(Posted 2023 September)
In Domestic and Sexual Violence Services, we talk so much about interpersonal violence, people who cause harm, and knowing the signs of abuse that we sometimes push the promotion of healthy relationships to the back burner.
What, exactly, is a healthy relationship, and how do you know if yours is one?
It depends.
People have different needs, so a healthy relationship for you won’t look the same as that of your parents, your neighbors, or your best friend. Plus, your needs around communication, sex, affection, space, shared values, common interests may change throughout your life. So, a relationship that works for you while you’re in your 20s may be nothing like the relationship you want in your 50s.
And relationships that don’t align with traditional definitions—think polyamory or ethical nonmonogamy--can still be healthy; the folks who practice these relationships might define a healthy relationship somewhat differently than people who practice monogamy.
So, “healthy relationship” is a broad term because what makes a relationship thrive depends on what the people in it need. But some things are standard to a flourishing partnership. A healthy relationship means both you and your partner are:
Communicative. You talk openly about problems and listen to one another. You respect each other’s opinions. Partners in healthy relationships talk about the things going on in their lives: successes, failures, and everything in between. You are comfortable talking about whatever issues arise, from things that happen in everyday life, such as mounting deadlines at work or friend stress, to more serious topics, such as financial troubles, caregiving for aging parents, your child being bullied at school, or mental health. Even if your opinion differs from your partners’, listen without judgment, and then share your perspective.
Respectful. You value each other’s opinions, feelings, and needs, and give each other freedom to be yourself and be loved for who you are. You both take an interest in the things each partner enjoys. You show appreciation and gratitude for each other.
Trusting. You believe your partner and don’t feel the need to prove each other’s trustworthiness. This involves honesty and integrity. You don’t keep secrets from each other. When you’re apart, you don’t worry about them pursuing other people. Trust is more than believing they won’t cheat or lie to you, however. It also means you feel safe with them and know they won’t hurt you physically or emotionally. You know they have your back while also respecting you enough to encourage you to make your own choices.
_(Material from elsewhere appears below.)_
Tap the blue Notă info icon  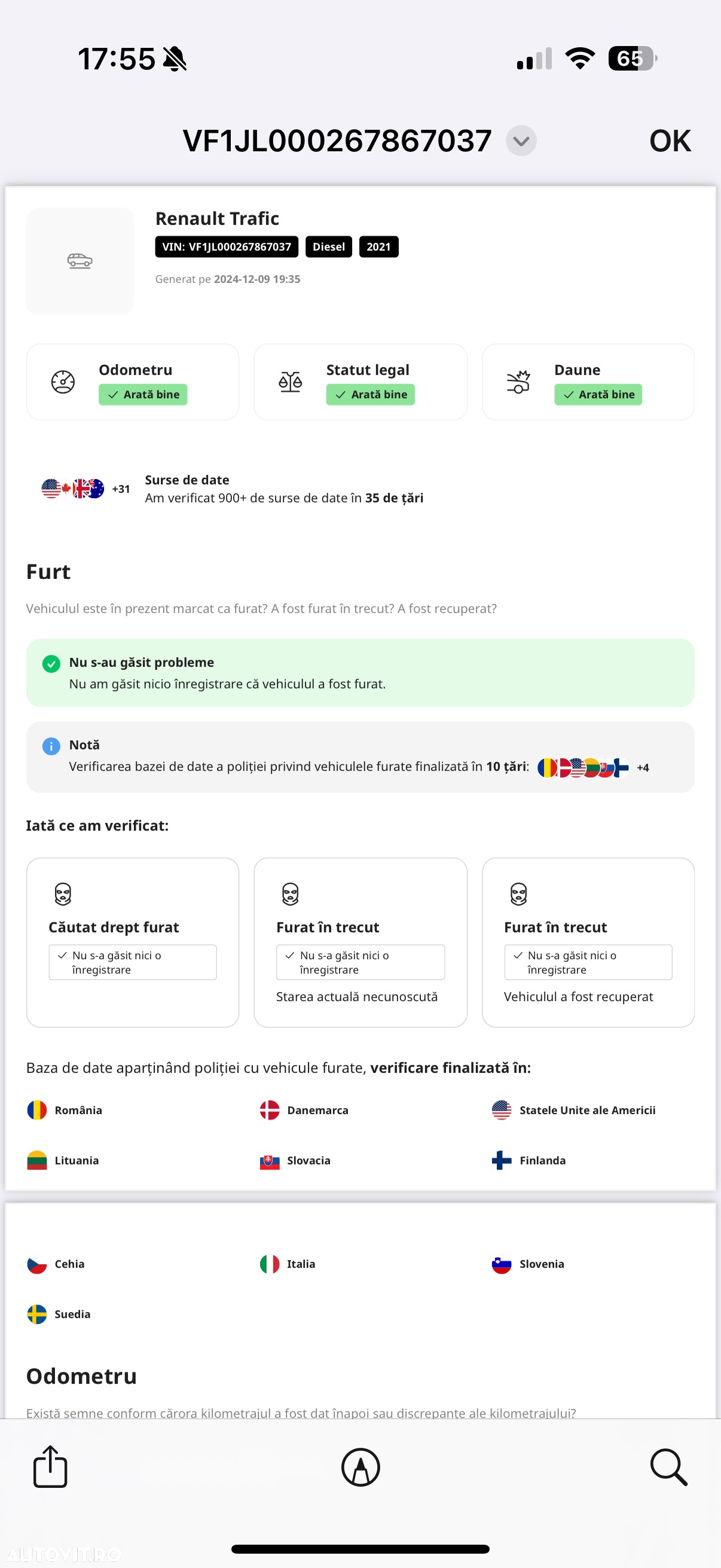click(x=51, y=746)
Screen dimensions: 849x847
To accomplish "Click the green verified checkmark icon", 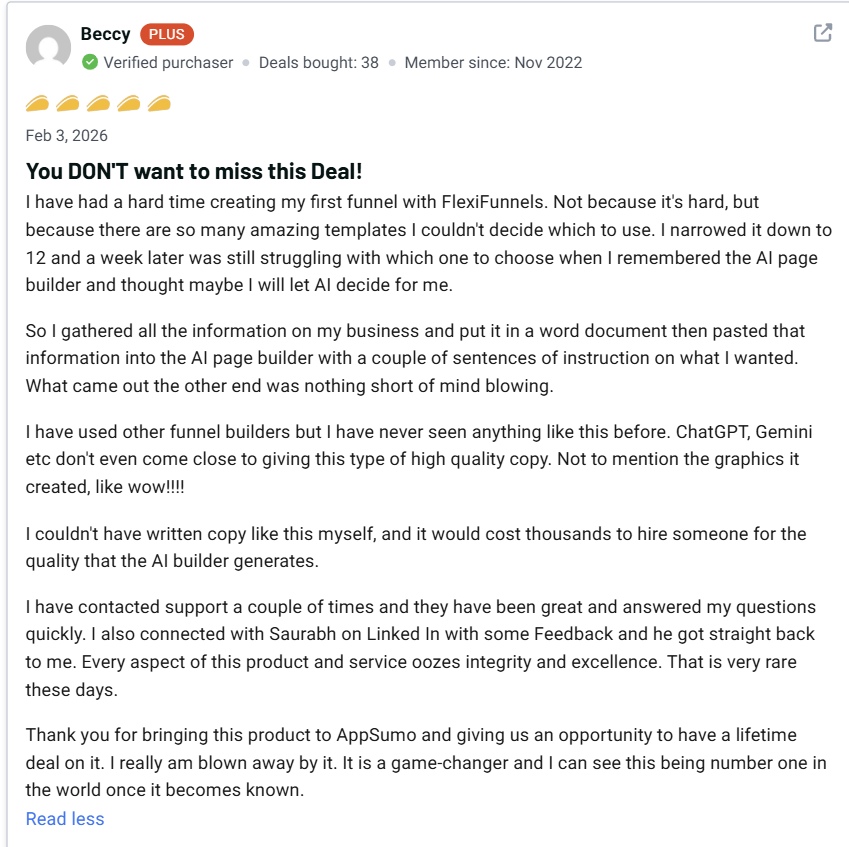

Honest. You’re honest with each other but can still keep some things private. This means you don’t have to share everything with your partner. Each individual has their own privacy. What matters most is whether each partner feels comfortable sharing their hopes, fears, and feelings if they choose to do so.
Equal. You make decisions together and hold each other to the same standards. You and your partner have equal say with regard to major decisions within the relationship, and all partners have access to the resources they need.
Setting boundaries. You enjoy spending time apart, alone, or with others. You respect each other’s need for time and space apart. You communicate with each other about your comfort level with these boundaries. Examples of healthy boundaries include agreeing not to go through each other's phones or not demanding access to each other’s social media accounts, giving each other space to have friendships outside of the marriage, and respecting each other's personal space.
Practicing consent. You discuss sexual and reproductive choices together. You willingly consent to sexual activity you enjoy and can safely discuss activities you are and aren’t comfortable with.
Interdependent. You rely on each other for mutual support but maintain your identity as a unique individual. In other words, your relationship is balanced. You know you have their approval and love, but your self-esteem doesn’t depend on them. You don’t depend on each other to get all of your needs met. You have friends and connections outside the relationship and spend time pursuing your own interests.
Parenting supportively. If you have children, you are both able to parent in a way that makes you comfortable. You talk about the needs of any children, as well as the needs of the parents.
No relationship is perfect all the time but yours should have a healthy dose of these green flag behaviors. If it doesn’t, it’s important for you and your partner to talk about it so you can grow in healthy ways.